How can you avoid getting scammed? If a security program that you never installed pops up with a dire warning, that’s a clue that you’ve been scammed. If it’s really, really hard to close the program or get out of the registration process, there’s another clue. The biggest giveaway is often their incredibly fast virus scanning. Since there’s no real scanning going on the programmers can make it as fast as they want.
Just look at the screenshot below. This rogue antivirus claims it found 489 issues, but they’re all innocuous temp files and such. What it did not find were the dozens of malware samples present on the test system. Not one!
I should point out that some legitimate programs work in a similar fashion. You can scan for free, but you must pay if you want the antivirus to take action. PC Pitstop PC Matic is an example. But in testing, its scan took more than an hour, and only quarantined actual malware. That’s a far cry from the near-instant (and useless) scareware scans.

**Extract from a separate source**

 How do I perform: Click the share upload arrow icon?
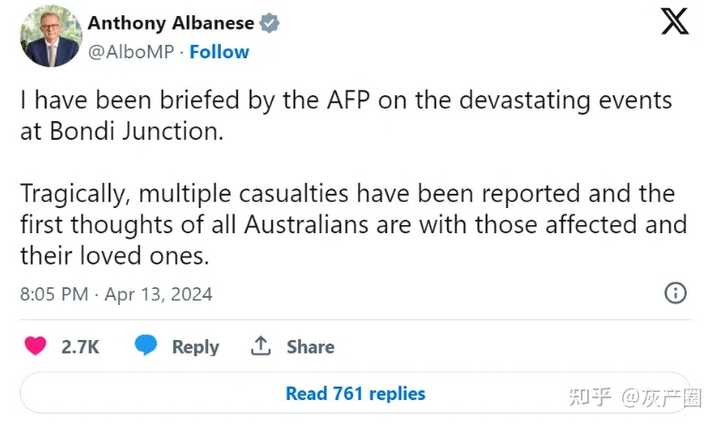(261, 346)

Writing a ransomware program is tough. You have to devise code that encrypts the user’s files, hides from antivirus programs, and (if you’re an honest crook) transmits the decryption key to you once you’ve paid the ransom. Writing fake ransomware is a snap, by comparison. And the ransomware protection utilities that face down the real thing don’t bother with the fakes.

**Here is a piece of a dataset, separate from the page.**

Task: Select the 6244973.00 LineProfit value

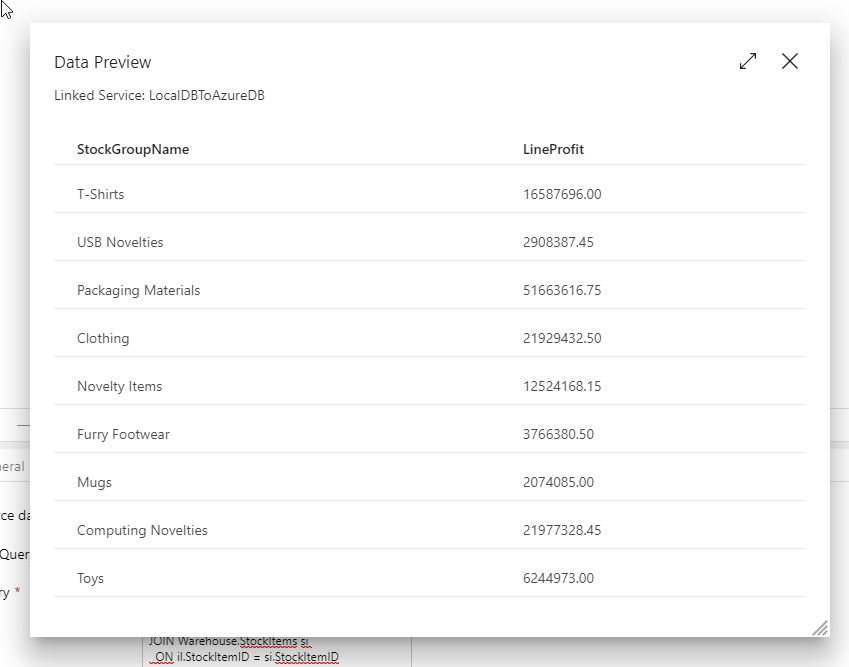Action: (558, 578)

The typical fake ransomware webpage has a big, scary warning that you are in trouble, perhaps for viewing porn. It demands payment of a fine through some untraceable currency, maybe Bitcoin, maybe a gift card. And if you try to leave the page or close the browser, you just get a message that the browser is locked. Don’t worry; it isn’t.
Web developers can configure pages to pop up a notification when you leave, asking whether you really want to leave. The perpetrators of these fake ransom pages just leverage that simple technology, and take away your option to actually leave. All you need do to call their bluff is kill the browser using Task Manager.

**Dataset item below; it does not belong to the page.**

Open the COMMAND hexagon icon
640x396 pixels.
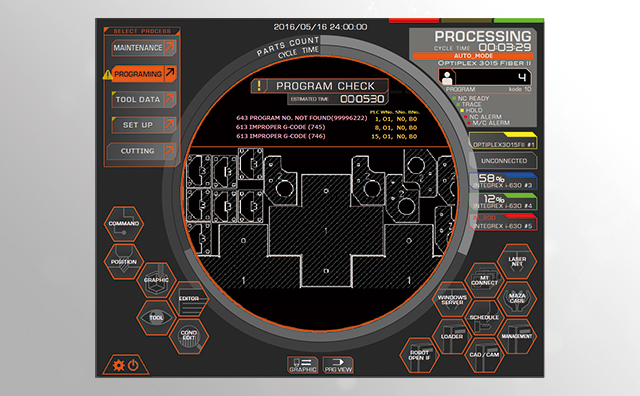tap(124, 224)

Fraudsters don’t just create fake programs to scare you into paying for non-existent malware cleanup. Some of them call you on the phone, warning that your computer is spewing viruses, or that your personal data may have been compromised. They may claim to be from Microsoft—trust me, Microsoft is notgoing to call you. And they want you to pay via credit card to have them remote-control your computer and fix the problem. What a nightmare!
Another scam that’s going around arrives as a threatening email. The sender claims to have recorded your visits to porn sites and other unsavory web locations, then threatens to make the recordings public unless you pay up. The ransom tends to be steep; I got one asking for $3,000. Most people can laugh this one off. However, according to a Webroot study, 44 million Americans regularly visit porn sites. Those folks might worry a bit.
Before you consider paying money for any security program, check for reviews on reputable sites like PCMag.com. Watch out for shill sites with fake reviews set up by the roguesters themselves. Carefully peruse PCMag’s roundups of best antivirus programs. Armed with the information you’ll find there, you can make an informed choice, free of scareware worries.